Data excerpts:

-*-*-

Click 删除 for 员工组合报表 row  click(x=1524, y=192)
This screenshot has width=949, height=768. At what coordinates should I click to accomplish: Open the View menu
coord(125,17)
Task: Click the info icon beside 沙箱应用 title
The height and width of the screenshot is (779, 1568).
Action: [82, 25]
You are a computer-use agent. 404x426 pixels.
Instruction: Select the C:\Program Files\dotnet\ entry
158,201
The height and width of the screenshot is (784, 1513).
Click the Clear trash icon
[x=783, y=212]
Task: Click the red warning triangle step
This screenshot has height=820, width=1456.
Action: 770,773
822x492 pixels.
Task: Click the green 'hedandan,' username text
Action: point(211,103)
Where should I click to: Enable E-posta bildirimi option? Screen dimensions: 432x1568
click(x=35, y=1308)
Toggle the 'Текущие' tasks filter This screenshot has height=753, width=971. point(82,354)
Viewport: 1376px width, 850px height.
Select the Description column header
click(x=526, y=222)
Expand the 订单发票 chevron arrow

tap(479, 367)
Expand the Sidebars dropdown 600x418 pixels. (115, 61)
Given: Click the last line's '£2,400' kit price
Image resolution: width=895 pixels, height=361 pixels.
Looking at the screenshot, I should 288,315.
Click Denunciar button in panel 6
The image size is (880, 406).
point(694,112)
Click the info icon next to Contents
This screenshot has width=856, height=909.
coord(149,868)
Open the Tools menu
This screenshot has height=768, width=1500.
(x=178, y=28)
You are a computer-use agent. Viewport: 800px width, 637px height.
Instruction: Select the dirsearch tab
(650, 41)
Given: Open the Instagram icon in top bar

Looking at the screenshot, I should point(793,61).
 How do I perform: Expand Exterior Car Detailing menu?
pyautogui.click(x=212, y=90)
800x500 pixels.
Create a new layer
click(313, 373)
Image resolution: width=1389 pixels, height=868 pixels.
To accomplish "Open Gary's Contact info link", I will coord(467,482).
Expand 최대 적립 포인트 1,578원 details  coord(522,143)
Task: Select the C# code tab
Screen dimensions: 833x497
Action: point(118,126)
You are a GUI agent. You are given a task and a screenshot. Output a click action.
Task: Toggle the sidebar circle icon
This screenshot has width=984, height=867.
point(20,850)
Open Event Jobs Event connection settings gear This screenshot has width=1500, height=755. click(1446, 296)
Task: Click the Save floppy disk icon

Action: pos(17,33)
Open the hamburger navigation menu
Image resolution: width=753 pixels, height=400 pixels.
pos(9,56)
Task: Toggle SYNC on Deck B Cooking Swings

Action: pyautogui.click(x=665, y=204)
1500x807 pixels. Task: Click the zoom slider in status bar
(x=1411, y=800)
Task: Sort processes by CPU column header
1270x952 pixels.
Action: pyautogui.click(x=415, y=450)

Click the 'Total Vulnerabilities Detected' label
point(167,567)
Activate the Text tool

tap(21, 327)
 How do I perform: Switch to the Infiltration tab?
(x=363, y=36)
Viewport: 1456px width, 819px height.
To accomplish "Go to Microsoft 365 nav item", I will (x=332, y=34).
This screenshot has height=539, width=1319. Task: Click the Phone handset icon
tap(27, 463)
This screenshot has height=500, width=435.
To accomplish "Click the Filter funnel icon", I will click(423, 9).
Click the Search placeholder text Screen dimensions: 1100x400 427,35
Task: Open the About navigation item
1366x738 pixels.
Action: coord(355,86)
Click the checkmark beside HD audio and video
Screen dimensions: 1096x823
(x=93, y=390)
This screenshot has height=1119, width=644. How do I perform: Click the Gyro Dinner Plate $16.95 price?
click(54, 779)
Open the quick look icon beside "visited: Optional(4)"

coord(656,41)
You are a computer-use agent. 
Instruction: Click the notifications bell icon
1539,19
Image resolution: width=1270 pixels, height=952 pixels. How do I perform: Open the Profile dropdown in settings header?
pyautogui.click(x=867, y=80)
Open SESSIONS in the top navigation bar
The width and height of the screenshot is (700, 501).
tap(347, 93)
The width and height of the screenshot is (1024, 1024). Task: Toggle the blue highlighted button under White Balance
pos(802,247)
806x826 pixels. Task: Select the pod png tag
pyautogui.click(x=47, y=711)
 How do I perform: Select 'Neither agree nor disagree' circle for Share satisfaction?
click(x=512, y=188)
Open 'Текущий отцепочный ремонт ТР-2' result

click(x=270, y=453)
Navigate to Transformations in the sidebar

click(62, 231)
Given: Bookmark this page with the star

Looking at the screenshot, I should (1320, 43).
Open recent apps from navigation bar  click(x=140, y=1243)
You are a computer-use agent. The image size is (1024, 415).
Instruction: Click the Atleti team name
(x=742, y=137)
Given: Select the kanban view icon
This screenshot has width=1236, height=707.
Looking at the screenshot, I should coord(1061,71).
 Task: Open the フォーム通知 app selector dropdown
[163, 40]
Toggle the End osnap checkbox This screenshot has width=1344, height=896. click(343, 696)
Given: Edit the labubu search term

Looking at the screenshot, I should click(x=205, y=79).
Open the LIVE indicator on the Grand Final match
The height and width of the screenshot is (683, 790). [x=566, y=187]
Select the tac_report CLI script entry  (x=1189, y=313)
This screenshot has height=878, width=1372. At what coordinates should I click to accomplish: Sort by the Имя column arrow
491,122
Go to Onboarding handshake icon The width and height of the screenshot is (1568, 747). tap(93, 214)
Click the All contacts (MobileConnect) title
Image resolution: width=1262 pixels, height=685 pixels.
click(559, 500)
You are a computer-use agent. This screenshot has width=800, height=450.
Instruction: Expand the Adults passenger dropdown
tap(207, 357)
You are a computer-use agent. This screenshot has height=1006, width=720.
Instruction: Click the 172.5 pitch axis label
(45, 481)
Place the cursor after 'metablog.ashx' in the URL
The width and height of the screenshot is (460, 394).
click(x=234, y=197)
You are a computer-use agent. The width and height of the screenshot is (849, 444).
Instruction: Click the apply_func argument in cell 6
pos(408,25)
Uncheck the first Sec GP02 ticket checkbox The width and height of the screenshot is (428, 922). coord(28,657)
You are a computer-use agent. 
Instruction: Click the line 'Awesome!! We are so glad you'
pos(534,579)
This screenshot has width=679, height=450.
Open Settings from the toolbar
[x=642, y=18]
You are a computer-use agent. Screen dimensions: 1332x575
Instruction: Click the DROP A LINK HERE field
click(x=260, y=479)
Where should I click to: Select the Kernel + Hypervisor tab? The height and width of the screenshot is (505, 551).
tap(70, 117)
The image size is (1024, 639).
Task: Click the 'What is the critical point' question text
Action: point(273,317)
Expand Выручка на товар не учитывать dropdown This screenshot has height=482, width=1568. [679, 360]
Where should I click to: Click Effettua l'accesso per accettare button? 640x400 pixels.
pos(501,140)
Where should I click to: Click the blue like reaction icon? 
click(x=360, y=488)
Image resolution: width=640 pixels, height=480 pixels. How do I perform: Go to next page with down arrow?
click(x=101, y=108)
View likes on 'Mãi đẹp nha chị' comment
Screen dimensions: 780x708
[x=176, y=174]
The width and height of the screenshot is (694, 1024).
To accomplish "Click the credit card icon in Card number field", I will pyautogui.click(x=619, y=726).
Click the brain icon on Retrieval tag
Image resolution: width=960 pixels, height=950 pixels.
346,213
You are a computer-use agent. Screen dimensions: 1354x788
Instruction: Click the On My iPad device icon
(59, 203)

-*-*-

The required answer is each line of the entries containing the string "computer".

* **RESPONSE AREA**:
You are a computer-use agent. 404x426 pixels.
You are a computer-use agent. Viewport: 800px width, 637px height.
You are a computer-use agent. 
You are a computer-use agent. The image size is (1024, 415).
You are a computer-use agent. This screenshot has width=800, height=450.
You are a computer-use agent. This screenshot has height=1006, width=720.
You are a computer-use agent. The width and height of the screenshot is (849, 444).
You are a computer-use agent. 
You are a computer-use agent. Screen dimensions: 1332x575
You are a computer-use agent. Screen dimensions: 1354x788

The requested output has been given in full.